本文の抜粋 ->
"""

[写真]排外主義の震源地、埼玉県川口市で演説する、石破茂首相(自民党総裁)と公明党の矢倉克夫候補、きょう令和7年2025年7月5日(土)、宮崎信行撮影。
減税、備蓄米よりも、排外主義・日本ファーストが情勢を左右する異様な選挙戦となっていますが、きょう3日目(土曜日)、石破茂首相(自民党総裁)が震源地「埼玉・川口」に乗り込み「この川口と、いろいろな外国の方々との問題も、矢倉さんは正面から向き合ってきました。ルールをきちっと守ろうよ」と明言しました。
首相は、埼玉4枠で、自民現職、立憲現職の次の2枠を参政新人(53歳の元飯能市議男性)、国民新人、共産現職、公明現職が競っているとされる、矢倉克夫・公明党埼玉県本部代表を応援しました。
石破さんは次のように語りました。「この川口と、いろいろな外国の方々との問題も、矢倉さんは正面から向き合ってきました。ルールをきちっと守ろうよ(と)いうことです。ルールをきちんと守って、外国の方々に日本の社会でいろんな役割を果たしていただく。それが大事なことであり、日本のいろんな習慣、そういうものをきちんと身につけていただいて、この日本で多くの国の方たちがともに暮らしていくことができる。日本の文化、歴史、伝統、そういうことをきちんと守っていただきながら、外国の人たちにルールを守ってもらう。そういうような社会をつくる。そのときだけの憎しみ、悪口、それで世の中の問題はけっして解決しない。解決するために必要なのは、人の心を思いやるそういう真心であり、誠実さであります。矢倉克夫は誠実な人です」と述べました。
このうち、「そのときだけの憎しみ、悪口、それで世の中の問題はけっして解決しない」との発言は、神谷宗幣代表率いる参政党の10倍増などの序盤情勢を意識したものとみられます。
これに先立ち、首相が隣にいる状況での矢倉さんの演説では、およそ2分弱、触れました。矢倉さんは「最後3つ目。安全安心な埼玉をつくる。外国人の方々、様々な現場で働いていただいております。重要な方々であります。そのうえで現場では外国人の方とのルールがあわない、ルールをしっかり守りあう関係をという課題があります。お互い日本人、外国人がルールを守りあうことが信頼関係の前提です。私、矢倉克夫、法務部会長として政府とも連携し、不法滞在者ゼロプランをまとめました。ルールを守り、そして守っている方は、しっかりと外国人を守る。一方で、不法に滞在している方など、ルールを守らない方は帰っていただく。正当にいる外国人を守るためにも、厳正にルールを対処して、ルールに基づく外国人共生社会、安心な日本を埼玉を矢倉克夫がつくりますので、どうかこの点もお願いします」と演説しました。

"""

取り組む課題 ->
1. 川口での演説の記事にある次の一文を英語に訳してください。「このうち、「そのときだけの憎しみ、悪口、それで世の中の問題はけっして解決しない」との発言は、神谷宗幣代表率いる参政党の10倍増などの序盤情勢を意識したものとみられます。」
2. 川口での演説の記事をもとに、次の問いに答えてください。
(a) 写真が撮られたのは何年何月何日ですか。
(b) 首相が川口に来たのは選挙戦の何日目ですか。
(c) 矢倉さんが法務部会長としてまとめたプランの名前は何ですか。
3. 川口での演説の記事の続きを、本文が終わったところから書き進めてください。
データは川口での演説の記事とは関係ありません。

使えるデータ ->
"""

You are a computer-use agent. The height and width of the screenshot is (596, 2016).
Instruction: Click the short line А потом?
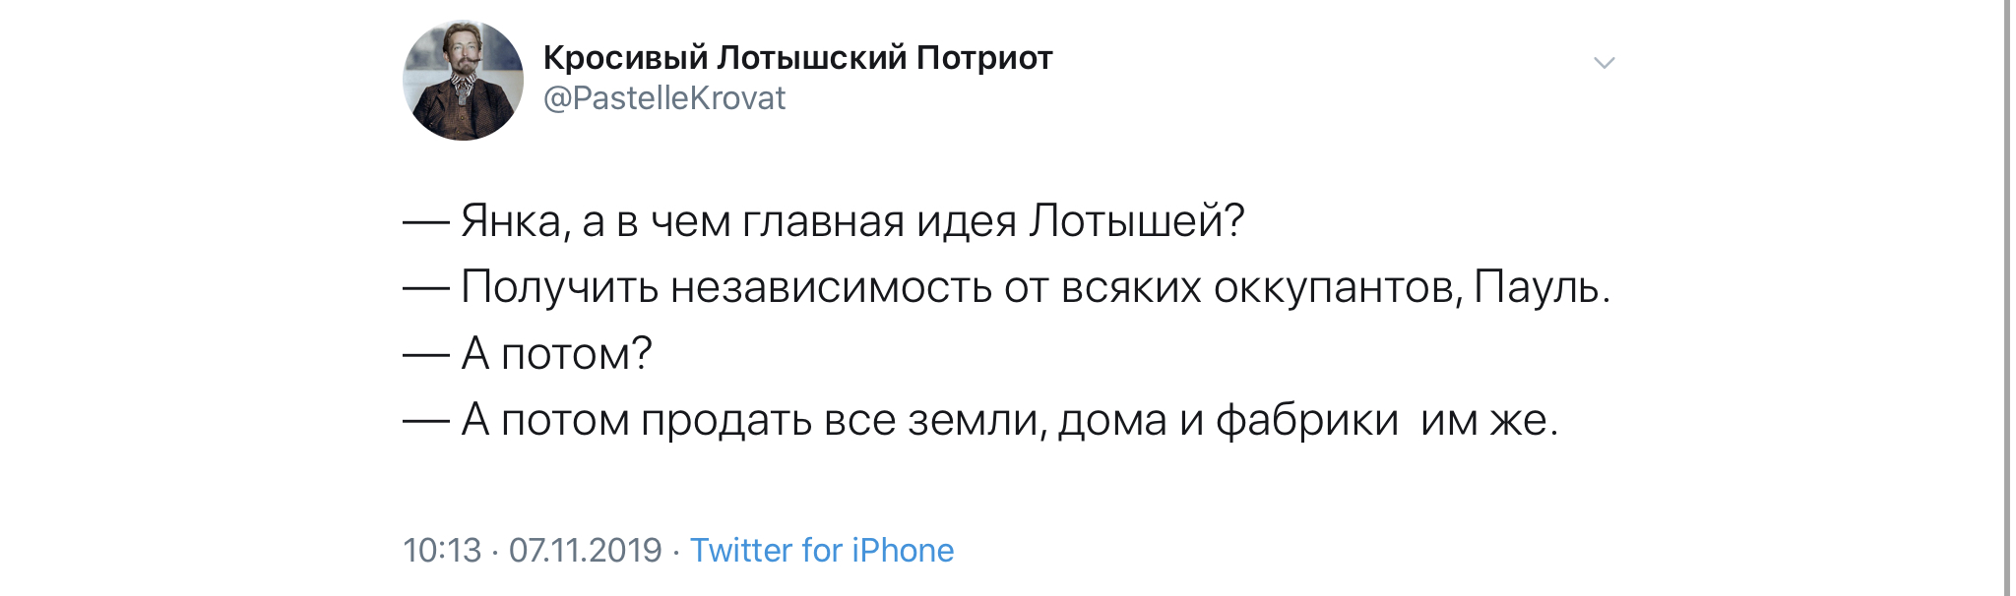click(528, 353)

"""

課題ごとの答え ->
1. Of these remarks, the statement that "hatred and insults of the moment will never solve the problems of society" is seen as reflecting the early state of the race, including a tenfold increase for the Sanseito party led by its leader Sohei Kamiya.

2.
(a) 令和7年(2025年)7月5日
(b) 3日目
(c) 不法滞在者ゼロプラン

3.
首相到着前には、地元の新藤義孝政務調査会長代行も演説。新藤さんも「 そしてあわせて、この川口市にも外国人の問題がありますけれども、ルールを守らない人はこの国にいるわけにはいきません。ルールを守ってみんなと仲良く暮らしていく。そのためにも厳密な法制度の執行をしなければならない」と話しました。
クルド人、トルコ人といった特定の民族名、国名の言及はありませんでした。聴衆には、白人女性、南アジア系男性ら外国人とみられる人も加わりました。石破さんはかなり人気がないということもあってか、矢倉さんの上述の2分弱の演説と、石破さんが最後に矢倉さんの手をとってお願いした場面で最も拍手が大きくなりました。
与党の首相らがこれだけ言及したのですから、クルド人解体業者などの一連の問題は明らか。よく調べもしないで「差別だ差別だ」と絶叫していた左翼リベラルは反省していただきたいところです。一方、安倍晋三首相を失い、LGBT差別理解増進法と選択的夫婦別姓に反対する岩盤保守層が排外主義に流れているような気がします。ジェンダーと家族観と排外主義はまったく別物ですから、神谷さんの発言に「目覚めた人」を参政党各県支部が固められるか、上滑りするかが大きな焦点となる想定外の闘いとなってきました。

[写真]英語での注意書きが目立つ川口市立公園、きょう、宮崎信行撮影。
これとは別に、昨秋の衆院選にも政府税制改正大綱にもなかった奨学金の残高の所得控除は、初日の斉藤鉄夫代表の第一声にも入りました。西田実仁幹事長(税調顧問)の側近である矢倉さんの演説会に西田さんの姿はありませんでしたが、矢倉さんは「奨学金を返せば返すほど減税させるしくみ」と語りました。ただ、所得控除だから残高が減ったら減税にはならないと思いますが、住宅ローン控除と奨学金控除を税制改正の項目にしようと西田税調顧問がたくらんでいるのは間違いありません。大卒後無職なら、控除は受けられず、こどもたちの目線にたった政策ではありません。
首相が「外国人の方々」と演説する最中にも起きている参政党ブーム。県ごとに支部をつくり、自分たちで候補者をつくり、神輿を担いでいることから、1人区で2位につける情勢調査も出てきて、比例も底上げされています。が、上滑りの兆候はいくらでもあります。




[写真]参政党の街頭演説会場のようす、すべて今回の第27回参院選でなく、昨秋の第50回衆院選のときのもので、宮崎信行撮影。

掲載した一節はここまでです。